ボス部屋はかなり大きく天井は暗さで見えず、横は500mくらいありそうだな。
俺はすこしヤケ気味に叫んだ。
「あ〜もう!!分かったよ!!やればいいんだろ!!ボスの特徴は!?」
ここは一応B級のダンジョンだ。
そして、そんなB級ダンジョンも第ニ十階層まではボスも俺か尊のどちらか1人で何とか出来たが、第三十階層からは1人では完全勝利は出来無くなっていた。
なのでボスの特徴を確認しようとしたのだが………
「え〜と、このダンジョンの最下層のボスはエルダードラゴンの筈なのだけど。
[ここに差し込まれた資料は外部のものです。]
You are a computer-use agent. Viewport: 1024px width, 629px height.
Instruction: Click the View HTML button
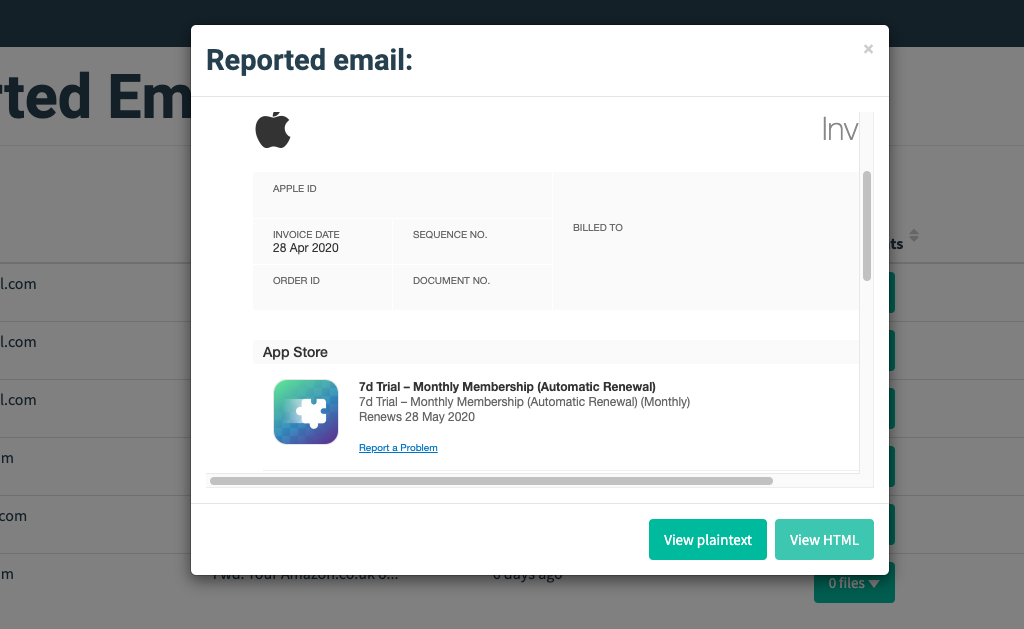point(823,539)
いないわね?」
「え?まじで?もしかしt」
俺がそう言った瞬間、足元が白く光りだした。
「まず!全員ボス部屋の外に!」
「ちょ!!これ動けないわよ!?もしかして転送魔h」
尊がそう言った瞬間、俺達全員が転送された。
◇
光が収まると、第四十九階層のボス部屋の3倍程の大きさの部屋に転移させられた。
俺が周りを見渡すと尊、レネンス、グラニー共に俺の近くに転移されていて、意識もはっきりしていた。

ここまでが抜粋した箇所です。